Stored items

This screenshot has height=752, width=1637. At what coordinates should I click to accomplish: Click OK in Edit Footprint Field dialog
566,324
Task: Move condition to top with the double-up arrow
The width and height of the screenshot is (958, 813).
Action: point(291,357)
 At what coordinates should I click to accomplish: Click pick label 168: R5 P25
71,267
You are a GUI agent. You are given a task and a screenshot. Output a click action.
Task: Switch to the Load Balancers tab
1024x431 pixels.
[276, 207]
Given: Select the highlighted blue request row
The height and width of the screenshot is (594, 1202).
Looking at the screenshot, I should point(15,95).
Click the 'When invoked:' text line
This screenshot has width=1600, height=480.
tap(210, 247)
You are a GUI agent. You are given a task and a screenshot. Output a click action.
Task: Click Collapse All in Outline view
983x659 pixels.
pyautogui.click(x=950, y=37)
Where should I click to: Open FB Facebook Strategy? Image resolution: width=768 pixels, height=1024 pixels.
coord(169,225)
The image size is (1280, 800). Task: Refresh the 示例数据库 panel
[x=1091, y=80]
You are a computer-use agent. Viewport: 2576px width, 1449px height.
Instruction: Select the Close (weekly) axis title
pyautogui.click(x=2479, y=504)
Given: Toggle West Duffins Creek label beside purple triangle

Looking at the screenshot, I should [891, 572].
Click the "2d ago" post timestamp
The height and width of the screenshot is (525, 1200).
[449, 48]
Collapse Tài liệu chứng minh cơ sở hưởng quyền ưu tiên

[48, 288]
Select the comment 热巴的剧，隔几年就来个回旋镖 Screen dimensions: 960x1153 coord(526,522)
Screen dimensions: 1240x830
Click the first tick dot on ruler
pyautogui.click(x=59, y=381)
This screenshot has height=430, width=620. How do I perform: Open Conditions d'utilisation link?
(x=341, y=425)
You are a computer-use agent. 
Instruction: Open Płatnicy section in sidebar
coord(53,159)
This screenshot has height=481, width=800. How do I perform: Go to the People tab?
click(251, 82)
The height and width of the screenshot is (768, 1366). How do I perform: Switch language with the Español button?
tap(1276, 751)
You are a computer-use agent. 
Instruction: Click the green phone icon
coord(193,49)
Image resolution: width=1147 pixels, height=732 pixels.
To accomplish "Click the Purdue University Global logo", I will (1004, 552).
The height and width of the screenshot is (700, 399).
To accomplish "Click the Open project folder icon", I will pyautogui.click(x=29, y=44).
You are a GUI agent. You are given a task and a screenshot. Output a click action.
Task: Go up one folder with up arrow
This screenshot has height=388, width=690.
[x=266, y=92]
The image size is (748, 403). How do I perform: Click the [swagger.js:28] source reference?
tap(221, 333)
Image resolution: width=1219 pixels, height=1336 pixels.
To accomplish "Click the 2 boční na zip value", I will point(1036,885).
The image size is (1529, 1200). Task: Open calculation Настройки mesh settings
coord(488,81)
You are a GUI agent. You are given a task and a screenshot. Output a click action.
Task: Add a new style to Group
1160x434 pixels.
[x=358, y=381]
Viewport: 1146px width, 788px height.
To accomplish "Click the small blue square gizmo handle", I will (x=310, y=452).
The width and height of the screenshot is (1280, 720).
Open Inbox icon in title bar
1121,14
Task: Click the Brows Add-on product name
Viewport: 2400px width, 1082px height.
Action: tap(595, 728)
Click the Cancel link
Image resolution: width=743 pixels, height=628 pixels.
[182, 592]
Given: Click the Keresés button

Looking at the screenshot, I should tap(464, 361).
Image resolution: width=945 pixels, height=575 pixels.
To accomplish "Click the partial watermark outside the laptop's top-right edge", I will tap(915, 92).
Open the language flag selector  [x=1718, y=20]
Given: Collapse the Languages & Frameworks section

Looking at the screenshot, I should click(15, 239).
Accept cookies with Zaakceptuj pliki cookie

[WORK INSTRUCTION]:
Your reply should be all of the data, returned exactly.

[OUTPUT OF THE EXERCISE]:
This screenshot has height=752, width=1637. At what coordinates should I click to accomplish: Click OK in Edit Footprint Field dialog
566,324
Task: Move condition to top with the double-up arrow
The width and height of the screenshot is (958, 813).
Action: point(291,357)
 At what coordinates should I click to accomplish: Click pick label 168: R5 P25
71,267
You are a GUI agent. You are given a task and a screenshot. Output a click action.
Task: Switch to the Load Balancers tab
1024x431 pixels.
[276, 207]
Given: Select the highlighted blue request row
The height and width of the screenshot is (594, 1202).
Looking at the screenshot, I should point(15,95).
Click the 'When invoked:' text line
This screenshot has width=1600, height=480.
tap(210, 247)
You are a GUI agent. You are given a task and a screenshot. Output a click action.
Task: Click Collapse All in Outline view
983x659 pixels.
pyautogui.click(x=950, y=37)
Where should I click to: Open FB Facebook Strategy? Image resolution: width=768 pixels, height=1024 pixels.
coord(169,225)
The image size is (1280, 800). Task: Refresh the 示例数据库 panel
[x=1091, y=80]
You are a computer-use agent. Viewport: 2576px width, 1449px height.
Instruction: Select the Close (weekly) axis title
pyautogui.click(x=2479, y=504)
Given: Toggle West Duffins Creek label beside purple triangle

Looking at the screenshot, I should [891, 572].
Click the "2d ago" post timestamp
The height and width of the screenshot is (525, 1200).
[449, 48]
Collapse Tài liệu chứng minh cơ sở hưởng quyền ưu tiên

[48, 288]
Select the comment 热巴的剧，隔几年就来个回旋镖 Screen dimensions: 960x1153 coord(526,522)
Screen dimensions: 1240x830
Click the first tick dot on ruler
pyautogui.click(x=59, y=381)
This screenshot has height=430, width=620. How do I perform: Open Conditions d'utilisation link?
(x=341, y=425)
You are a computer-use agent. 
Instruction: Open Płatnicy section in sidebar
coord(53,159)
This screenshot has height=481, width=800. How do I perform: Go to the People tab?
click(251, 82)
The height and width of the screenshot is (768, 1366). How do I perform: Switch language with the Español button?
tap(1276, 751)
You are a computer-use agent. 
Instruction: Click the green phone icon
coord(193,49)
Image resolution: width=1147 pixels, height=732 pixels.
To accomplish "Click the Purdue University Global logo", I will (1004, 552).
The height and width of the screenshot is (700, 399).
To accomplish "Click the Open project folder icon", I will pyautogui.click(x=29, y=44).
You are a GUI agent. You are given a task and a screenshot. Output a click action.
Task: Go up one folder with up arrow
This screenshot has height=388, width=690.
[x=266, y=92]
The image size is (748, 403). How do I perform: Click the [swagger.js:28] source reference?
tap(221, 333)
Image resolution: width=1219 pixels, height=1336 pixels.
To accomplish "Click the 2 boční na zip value", I will point(1036,885).
The image size is (1529, 1200). Task: Open calculation Настройки mesh settings
coord(488,81)
You are a GUI agent. You are given a task and a screenshot. Output a click action.
Task: Add a new style to Group
1160x434 pixels.
[x=358, y=381]
Viewport: 1146px width, 788px height.
To accomplish "Click the small blue square gizmo handle", I will (x=310, y=452).
The width and height of the screenshot is (1280, 720).
Open Inbox icon in title bar
1121,14
Task: Click the Brows Add-on product name
Viewport: 2400px width, 1082px height.
Action: tap(595, 728)
Click the Cancel link
Image resolution: width=743 pixels, height=628 pixels.
[182, 592]
Given: Click the Keresés button

Looking at the screenshot, I should tap(464, 361).
Image resolution: width=945 pixels, height=575 pixels.
To accomplish "Click the partial watermark outside the laptop's top-right edge", I will tap(915, 92).
Open the language flag selector  [x=1718, y=20]
Given: Collapse the Languages & Frameworks section

Looking at the screenshot, I should click(15, 239).
Accept cookies with Zaakceptuj pliki cookie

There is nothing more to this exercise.